With -105 does it both save and restore correctly? And in the case with -115, but maxmem==memory does it both save and restore correctly? And when doing the test where maxmem==memory are you using the 1024, or the 512? (just to make sure that the max amount of memory is working we should be using the 1024). There were a handful of changes that touched maxmem between -105 and -115. Perhaps the most suspicious for this problem is the last one though, since it's on the restore path. Could you please try -114? Also, when you reproduce the problem, could you please capture 'xm dmesg'. Thanks, Drew
- Try follow scenarios on xen 114 build: (1)Set maxmem > memory (maxmem=1024, memory=512) "xm save" fail, and you can see the xm_dmesg.txt file (2)Set maxmem==memory (maxmem=1024, memory=1024) "xm save" success. (3)Restore from maxmem=memory (maxmem=1024, memory=1024) "xm restore" success. After restore, guest ping outside machine successfully, writing some files in guest is done successfully. - Try follow scenarios on xen 105 build (1)Set maxmem > memory (maxmem=1024, memory=512) "xm save" success. (2)Restore from maxmem > memory (maxmem=1024, memory=512) xm restore" success. And after restore, guest ping outside machine successfully, writing some files in guest is done successfully. (3)Set maxmem==memory (maxmem=1024, memory=1024) "xm save" success. (4)Restore from maxmem=memory (maxmem=1024, memory=1024) "xm restore" success. And after restore, guest ping outside machine successfully, writing some files in guest is done successfully.

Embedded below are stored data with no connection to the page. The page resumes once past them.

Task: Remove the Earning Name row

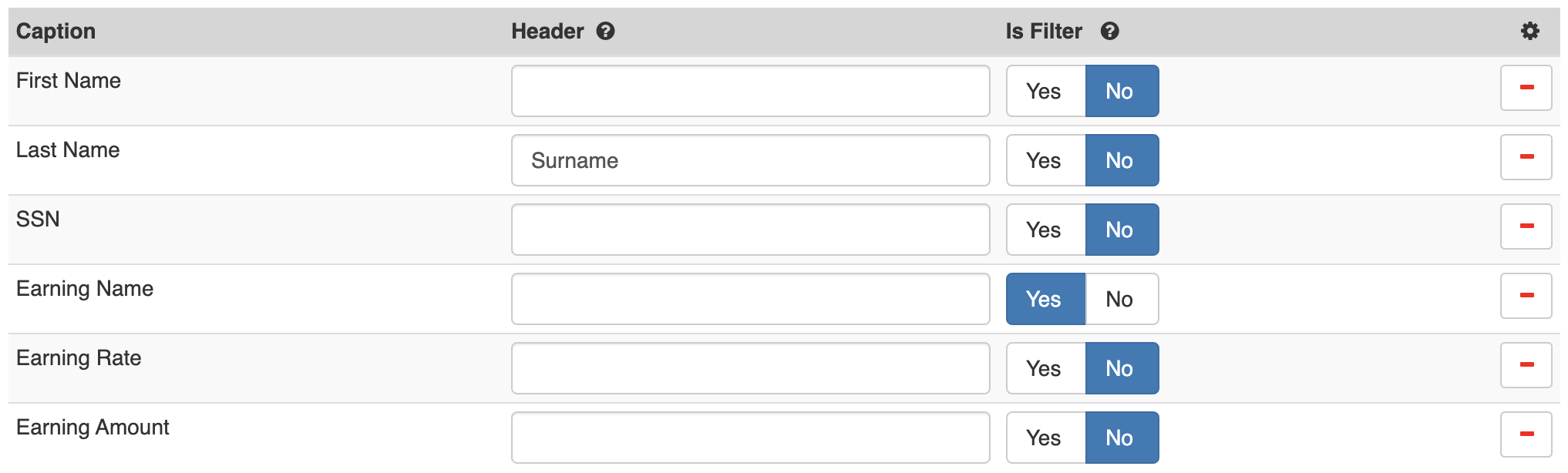Action: [1526, 296]
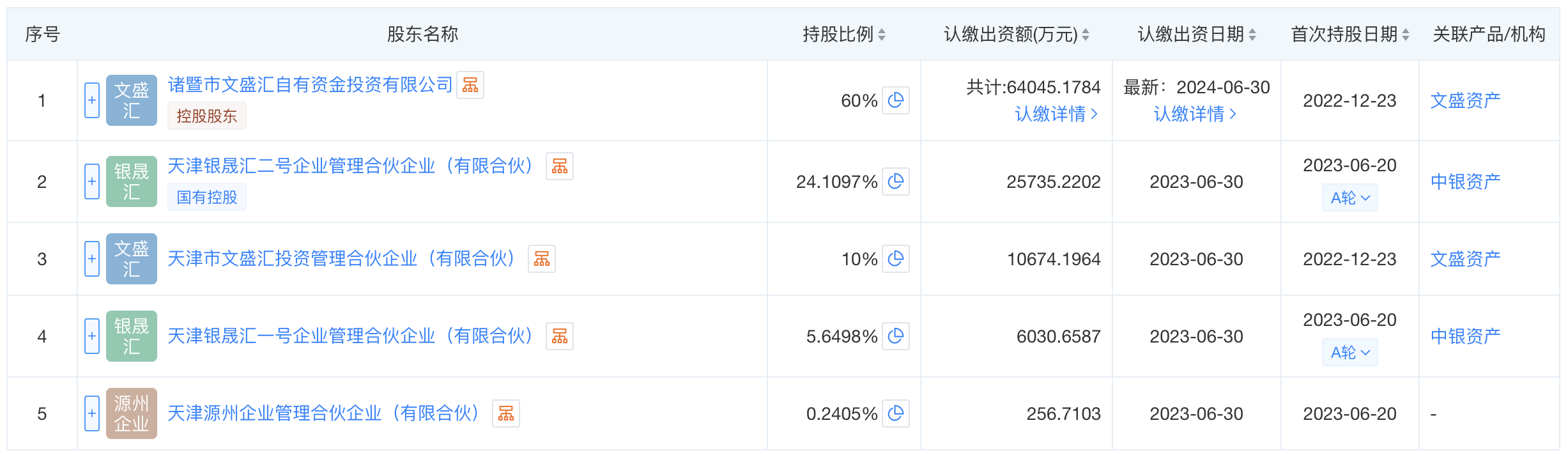Click the pie chart icon beside 0.2405%
Image resolution: width=1568 pixels, height=455 pixels.
[x=896, y=413]
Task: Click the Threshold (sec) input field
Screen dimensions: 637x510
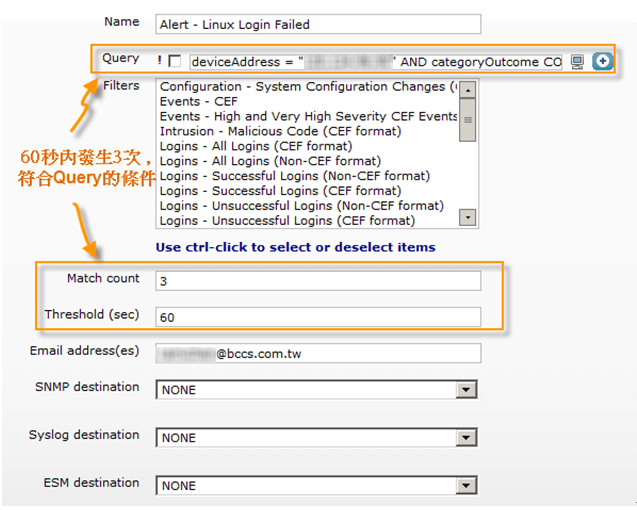Action: click(318, 317)
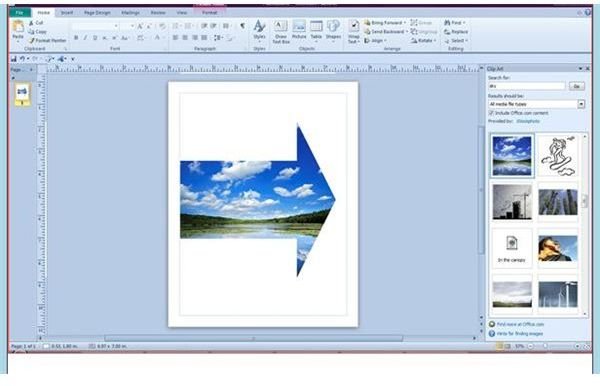Switch to the Page Design tab

97,13
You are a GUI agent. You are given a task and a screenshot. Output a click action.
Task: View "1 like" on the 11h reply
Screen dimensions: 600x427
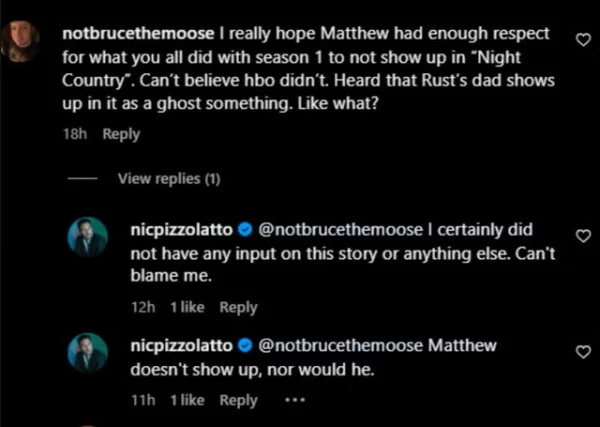pos(188,400)
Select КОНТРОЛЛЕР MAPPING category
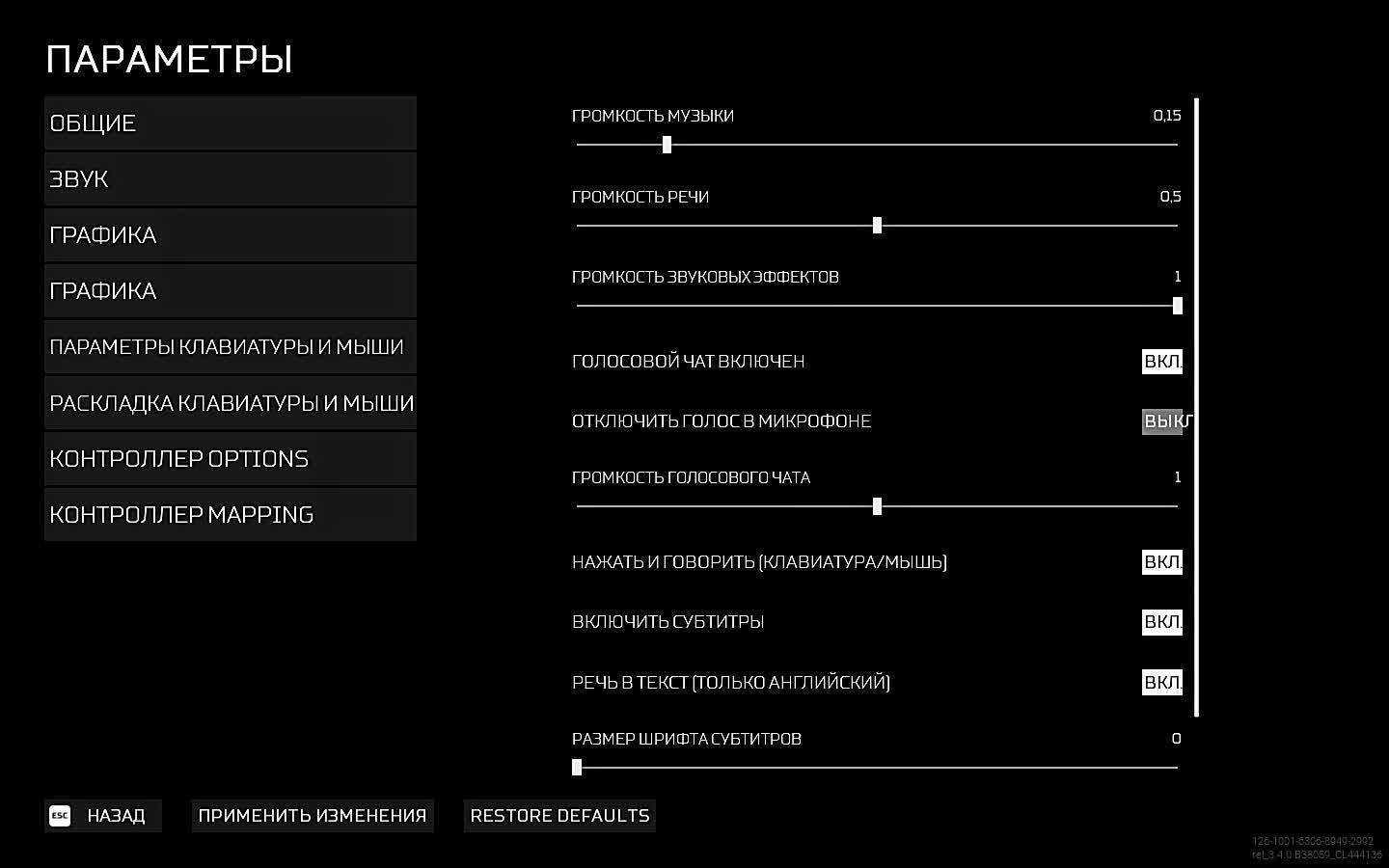The height and width of the screenshot is (868, 1389). tap(230, 515)
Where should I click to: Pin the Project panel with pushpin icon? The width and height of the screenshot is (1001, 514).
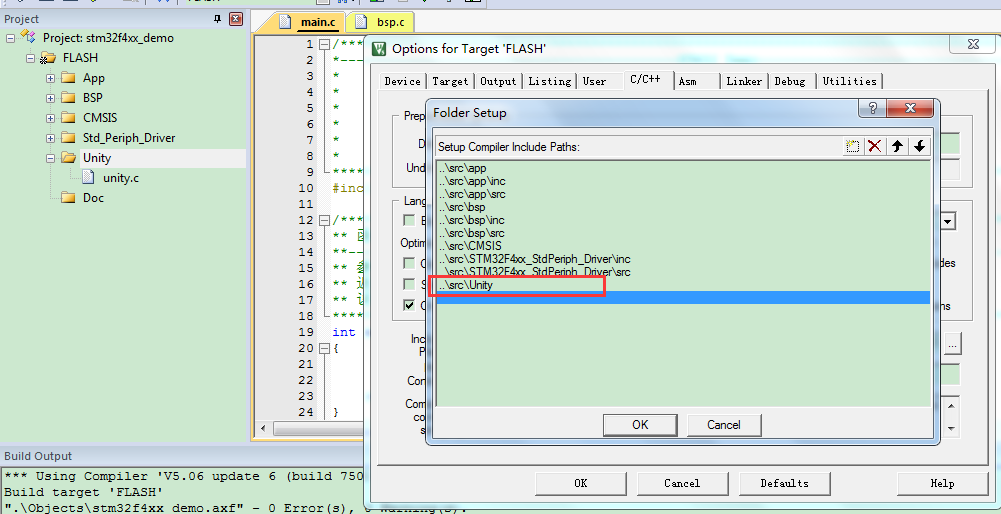[218, 19]
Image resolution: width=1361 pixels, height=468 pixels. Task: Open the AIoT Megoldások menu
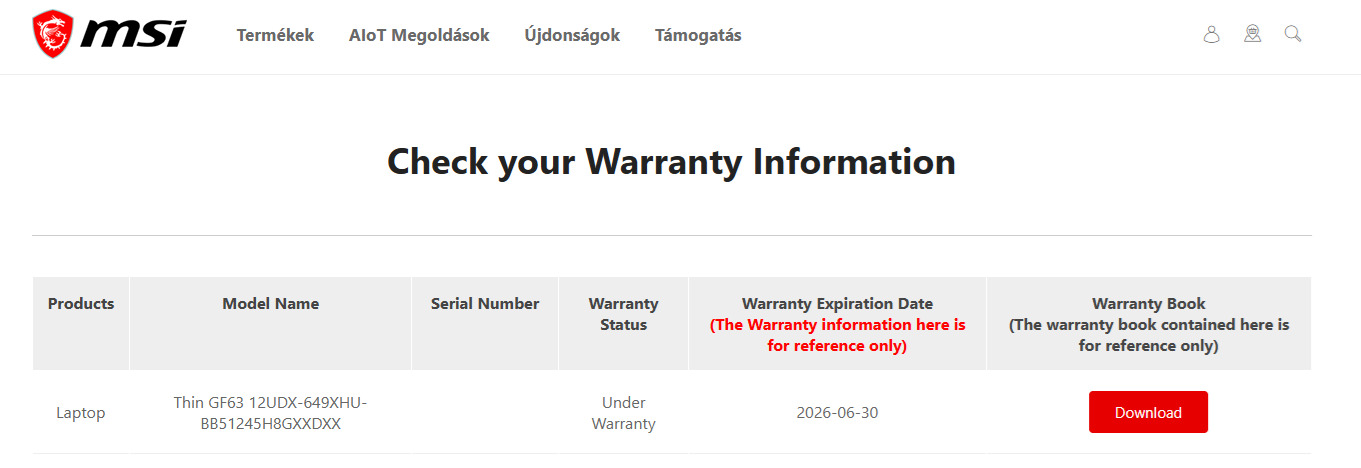tap(419, 35)
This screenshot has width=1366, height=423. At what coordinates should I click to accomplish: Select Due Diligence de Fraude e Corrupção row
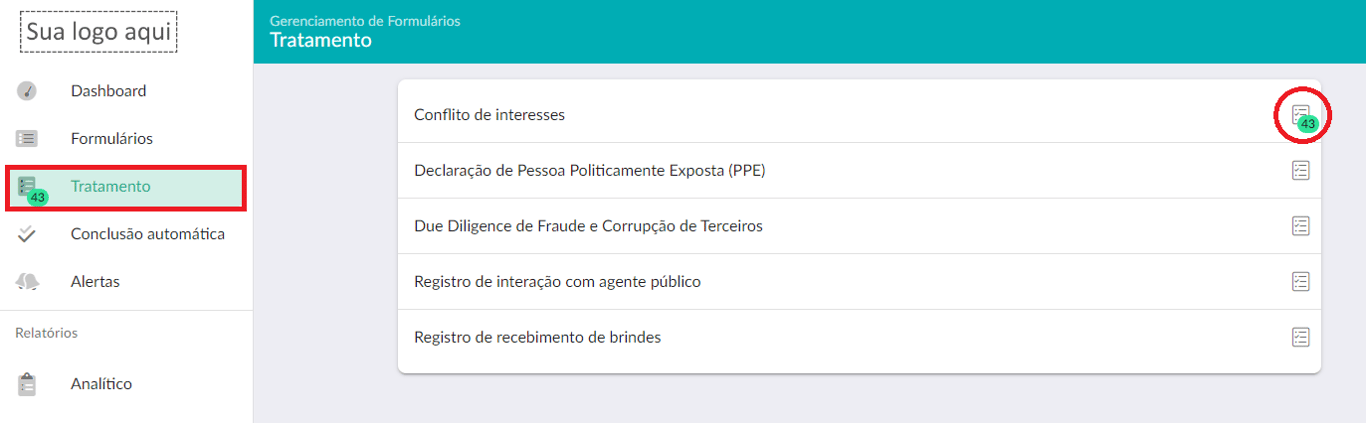[859, 226]
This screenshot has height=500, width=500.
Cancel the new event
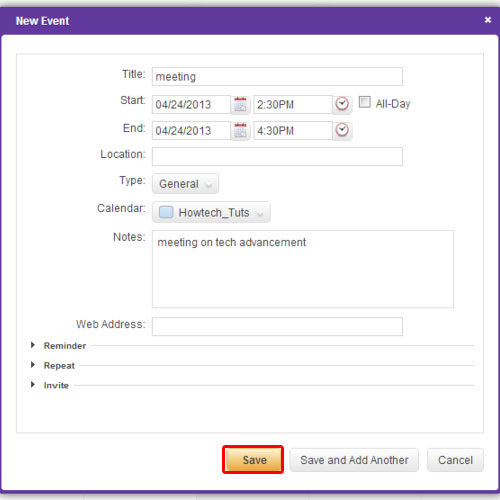tap(455, 460)
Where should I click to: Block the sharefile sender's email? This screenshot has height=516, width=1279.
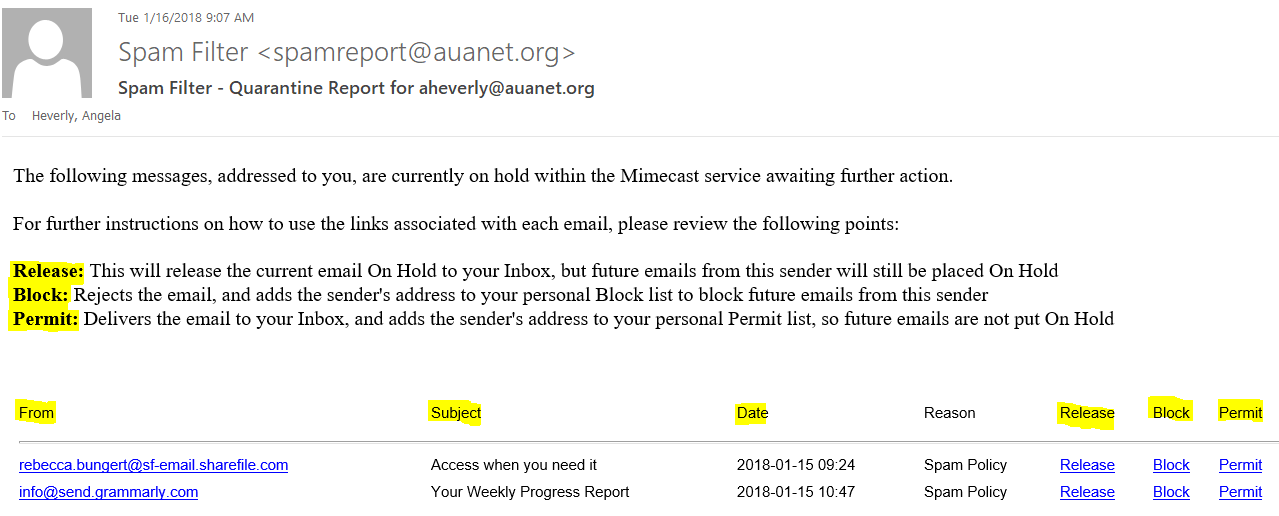(1171, 465)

Created attachment 438116 [details] xm_dmesg.txt Add xm dmesg info
This problem is caused pby handling mfn page mapping error introduced in xen-3.0.3-112.el5 for bz 504278. As HVM save is broken, this failure on mapping error was introduced. Unfortunately, this error occurs when we try to save pv guest with memory < maxmem so save fails even if the save should be successfull.
This is an interesting problem. Miroslav's and my experiments show that for the problem to recreate you must have maxmem > memory, but the amount greater doesn't seem to change the following observations xend.log gets messages like this INFO (XendCheckpoint:375) cannot map mfn page 20000 gpfn 20000: Invalid argument and 'xm dmesg' have corresponding messages like this (XEN) /builddir/build/BUILD/kernel-2.6.18/xen/include/asm/mm.h:180:d0 Error pfn 7c0fa: rd=f000000007c58080, od=0000000000000000, caf=0000000000000000, taf=00000 00000000000 You get more or less of those messages depending on the 'memory' parameter. For example (one message per unmapped page). memory=256 -> 9 messages memory=512 -> 17 messages memory=1024 -> 33 messages memory=2048 -> 65 messages Furthermore the first mfn of the series of unmapped pages changes with 'memory'. memory=256 -> 4000 memory=512 -> 8000 memory=1024 -> 10000 memory=2048 -> 20000 So there's a hole in the page map that gets created when 'memory' < 'maxmem' and it's size and location depend on the value of 'memory'. Still digging to try to find out why.
Today I try rhel5.5 HVM guest on ia64 platform with xen 115 build, "xm save" still fail even if maxmem=memory. (1)Set maxmem==memory (maxmem=1024, memory=1024) "xm save" fail (2)Set maxmem > memory (maxmem=1024, memory=512) "xm save" fail I attach the "xm dmesg" info as xm_dmesg_hvm.txt
Created attachment 438614 [details] xm_dmesg_hvm.txt Attach hvm guest dmesg info: xm_dmesg_hvm.txt
(In reply to comment #10) > Today I try rhel5.5 HVM guest on ia64 platform with xen 115 build, "xm save" > still fail even if maxmem=memory. I'm not sure if hvm guests have ever worked for save+restore on ia64, or if it's even supposed to be supported. We could look for old bugs or try again with older versions to see if that's a regression, but if so, that's a different bug. This bug will focus on the PV save+restore.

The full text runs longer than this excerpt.